Será una década muy importante. Se habla del concepto matemático de la singularidad, que técnicamente quiere decir un punto en el que, al acercarse uno, se escapa hacia el infinito. Esto es lo que predecimos para 2045: que se producirá una singularidad tecnológica. La matemática aprende del pasado para predecir el futuro, pero si el cambio es verdaderamente grande, no será capaz de predecirlo. Sabemos que la algoritmia se llevará muy bien con la tecnología, porque las matemáticas se llevan mejor con las máquinas que con la gente. Pero la gente es capaz de hacer cosas maravillosas, como la creatividad o la innovación.
 
Si no innovamos estamos perdidos.
Así me siento yo. Si no creamos, nos encontramos mal. Todos nos cansamos enseguida de todo y necesitamos cosas nuevas. Pero eso nos está llevando un poco a sentirnos como unos “majaras”. Lo bueno de las matemáticas es que cuando se innova en ellas, y cada día se descubren cosas nuevas, cambian la realidad. Si no, fíjese en Google. Cada día su algoritmo mejora.
 
Una palabra que me parece apasionante es “infinito”. ¿Cómo la define usted?
¡Uy! Ha ido a dar con una de mis palabras favoritas. Le daré la definición técnica: uno dividido por cero es igual a infinito. Y ahora la definición para que la gente la entienda: es lo contrario de cero. Si el cero es la nada, su contrario es el infinito. 
 
El todo, vaya. Usted es buena explicando las cosas.
Nunca fui una matemática brillante, aunque haya quien así lo piense. Soy normal. Pero siempre fui de matrícula de honor en todas las asignaturas. Al final me considero una matemática con gusto y afición por el arte y la lectura.
 
A mi generación la partieron en dos durante la adolescencia: de las matemáticas tradicionales nos pasaron a la matemática de conjuntos. Del cálculo a lo booleano. ¿Usted lo vivió así también?

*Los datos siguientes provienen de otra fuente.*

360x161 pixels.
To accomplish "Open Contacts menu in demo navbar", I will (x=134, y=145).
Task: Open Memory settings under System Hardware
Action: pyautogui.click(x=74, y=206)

Ya se lo dije antes: creo que todo el mundo está capacitado para estudiar matemáticas. Pero no creo que todos tengamos que estudiar lo mismo que se estudia en el colegio. No sé suficiente de educación, pero creo que la matemática es básica para el ser humano. Tal vez no sea necesario saber de conjuntos, pero sí es imprescindible entender la belleza de los números. Si un niño la detecta y la entiende, seguramente será un ser humano con una dimensión mayor. 
 
¿Cuántas personas trabajan en Conento?
Ahora mismo, en Madrid, somos cincuenta. Pero vamos a abrir en Barcelona a la vuelta del verano. Me dije: “ahora que todo el mundo se marcha de Barcelona, ‘Maca’ va a ir”. Tenemos muchos clientes catalanes y sabemos que a ellos les hará ilusión tenernos aquí.
 
Pues que sea usted muy bienvenida y seguiremos atentos a los pronósticos.